____ EXTRAIT DU DOCUMENT

CHINAHOY

30-January-2011

Des nouvelles à l'antenne

PENELOPE COLVILLE

Sans avoir eu besoin de faire leurs preuves, deux jeunes femmes occidentales avec d'assez bonnes références se trouvent maintenant à la pointe des ambitieux médias chinois. Leur succès immédiat sur les réseaux en pleine expansion de CNC et Bon Live se fait dans le cadre d'une volonté de la Chine de raconter elle-même ses propres histoires au reste du monde. En même temps, cela aménage une place pour critiquer publiquement de façon constructive et couvrir sans censure des sujets sensibles.

GRETCHEN Bartelt, 30 ans, a quitté les États-Unis en 2008 pour rejoindre Xinhua, l’agence de presse de l’État chinois, avec quelques années de reportage et de journalisme télévisés en poche. Lorsque l’agence Xinhua a lancé CNC en juillet, une chaîne d’actualité en continu sur le satellite et Internet, elle lorgnait le fauteuil de producteur exécutif depuis un an. Une autre jeune femme ambitieuse, Roseann Lake, est la présentatrice d’une émission à propos du Tibet sur Bon Live, une chaîne de télévision sur le satellite, le câble et Internet.

Gretchen Bartelt, ici avec Zhang Yuhong, directrice de China Report, joue le rôle de productrice exécutive pour CNC.

CNC est la réponse à l'ambition de la Chine d'offrir au monde ce qu’Al Jazeera offre comme alternative à la domination des médias occidentaux. Actuellement diffusée sur Internet, cette chaîne va très bientôt trouver sa place sur le réseau câblé. Bartelt s'est fait les dents dans une station locale de Géorgie (États-unis), où elle s’occupait, entre autres, des entrevues, du tournage et du montage pour le journal de 18 h. Elle s’est félicitée de l’évolution de la Chine et n’a pas pu résister à la proposition d’un poste à responsabilités plus globales pour CNC.

________
____ DONNÉES BRUTES

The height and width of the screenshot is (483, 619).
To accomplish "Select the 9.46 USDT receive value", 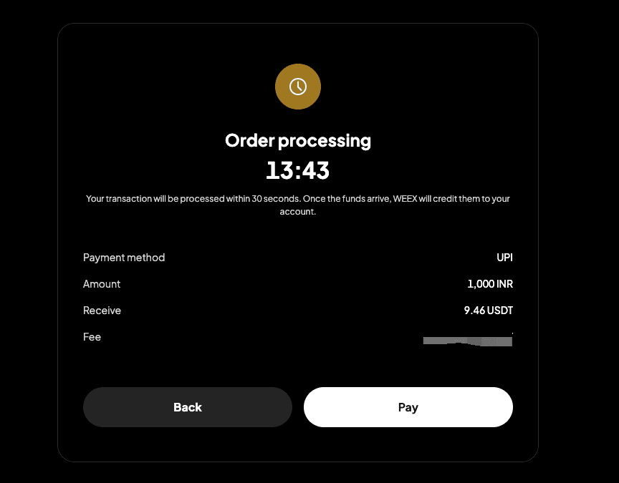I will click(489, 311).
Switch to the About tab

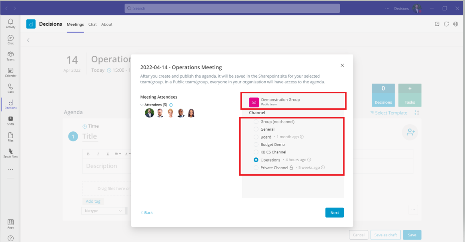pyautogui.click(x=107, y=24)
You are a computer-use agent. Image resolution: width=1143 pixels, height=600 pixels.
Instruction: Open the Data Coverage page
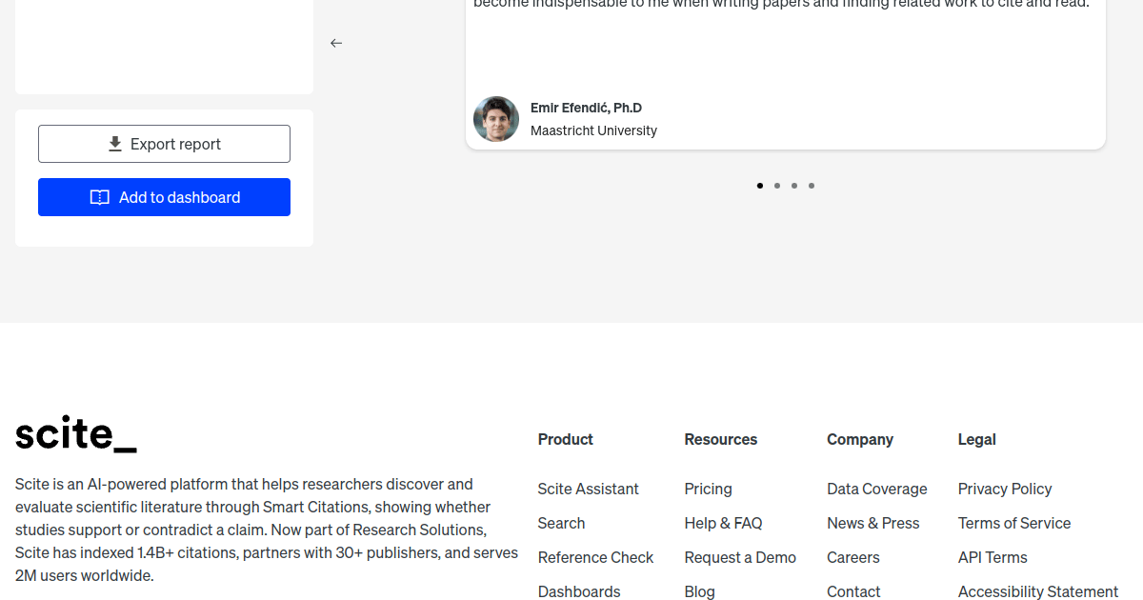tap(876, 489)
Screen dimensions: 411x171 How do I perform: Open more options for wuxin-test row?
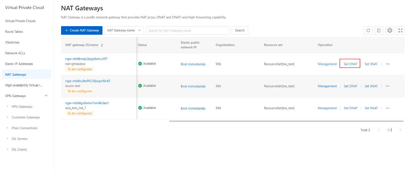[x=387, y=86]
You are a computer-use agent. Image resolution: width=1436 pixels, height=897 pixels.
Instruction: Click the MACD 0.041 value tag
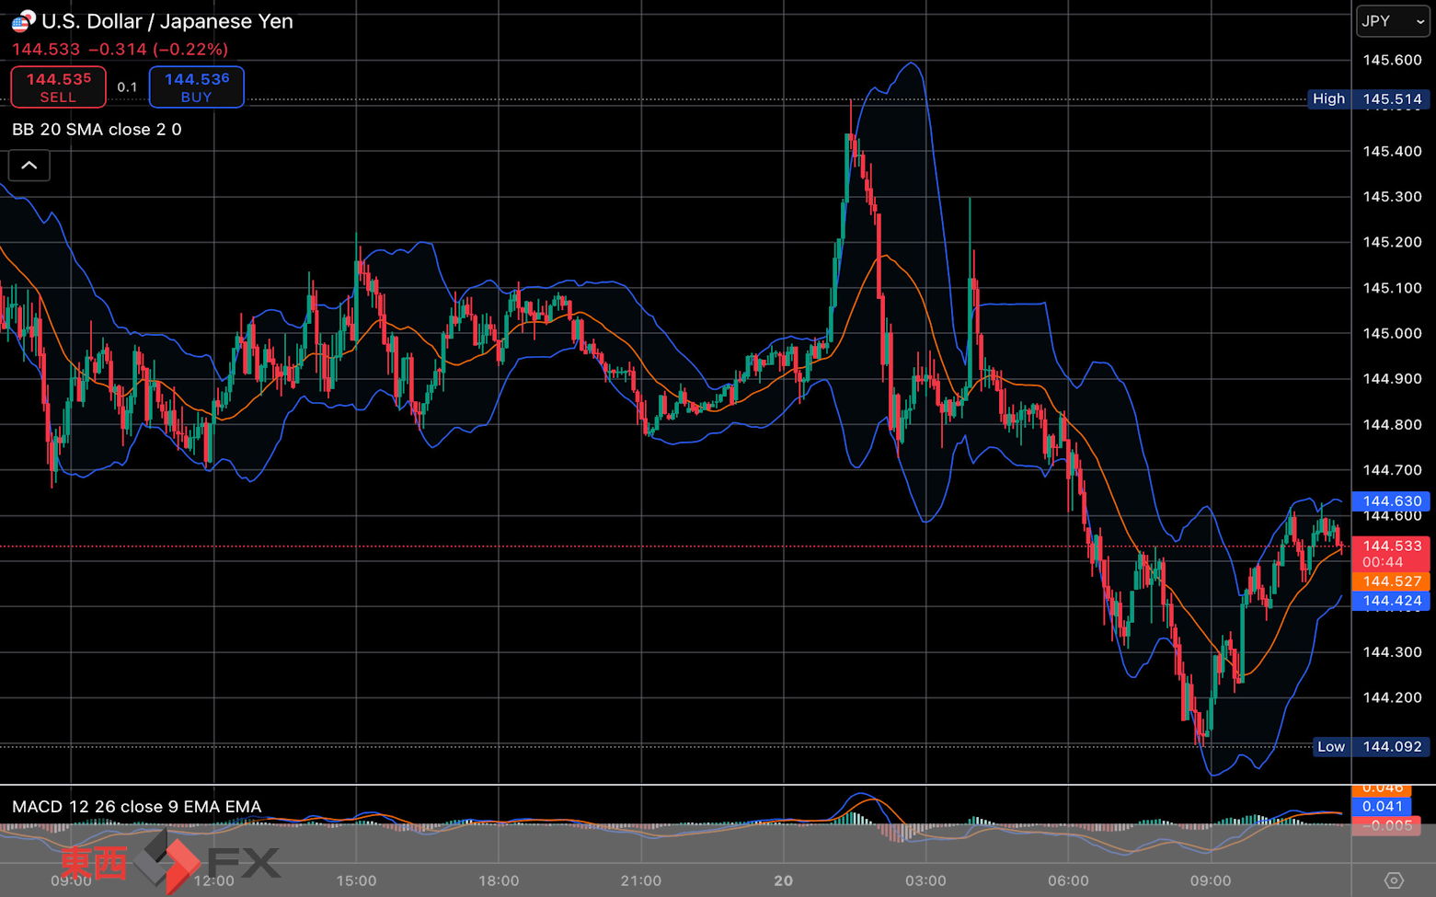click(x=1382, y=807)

________

» **TÂCHE DONNÉE**
D'après l'article sur les médias chinois, en quelle année Gretchen Bartelt a-t-elle quitté les États-Unis pour rejoindre Xinhua ?

» **TÂCHE RÉALISÉE**
En 2008.